Your wholesale data is a marketing asset. Buyer agents need it to be a product spec.

Why scaling brands have to productize linesheet data before agent-led sourcing reshapes discovery.

You've spent years making your wholesale presentation excellent. The linesheet is designed, the lookbook is shot, the brand reads as premium the second a buyer opens the deck. That investment was correct for the buyer you've always sold to: a human flipping pages and forming an impression. It's about to be the wrong investment for the buyer that's coming.

Consumer shopping agents are live. People are sourcing and comparing products through ChatGPT, Perplexity, and Copilot right now, and the agent answers by reading structured data, not design. The extension that reshapes your channel is buyer-side agents: an agent acting for a retailer that discovers lines, requests samples, compares specs, and assembles a shortlist before a human buyer engages. This isn't a far-off scenario. The rails for agents to act with preferences and budgets are being built now, and wholesale discovery overload is exactly the problem an agent solves well.

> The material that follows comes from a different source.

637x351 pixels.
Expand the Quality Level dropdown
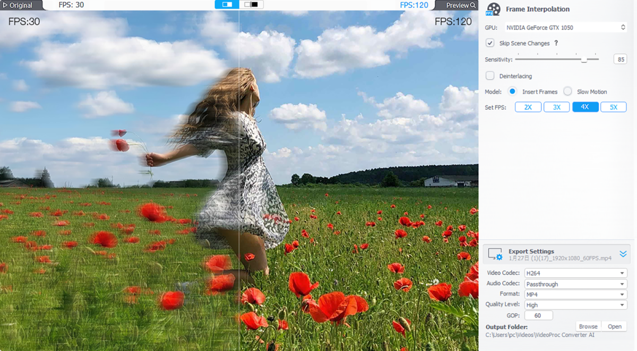pyautogui.click(x=575, y=305)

Here's what that does to a brand at your stage. Your competitive advantage has been relationship and presentation, the showroom appointment, the rep who knows the buyer, the linesheet that signals quality. An agent doesn't attend appointments and doesn't form impressions. It parses fields. Fiber, fit, wholesale price, minimums, lead times, reorder reliability, return rates. If your data is excellent but lives only inside a designed PDF, a sales rep's head, and a relationship history, the agent can't read any of it. You drop out of the shortlist while a less established brand with cleaner structured data gets surfaced. Your relationship moat doesn't help you if you never make the list the buyer's agent hands them.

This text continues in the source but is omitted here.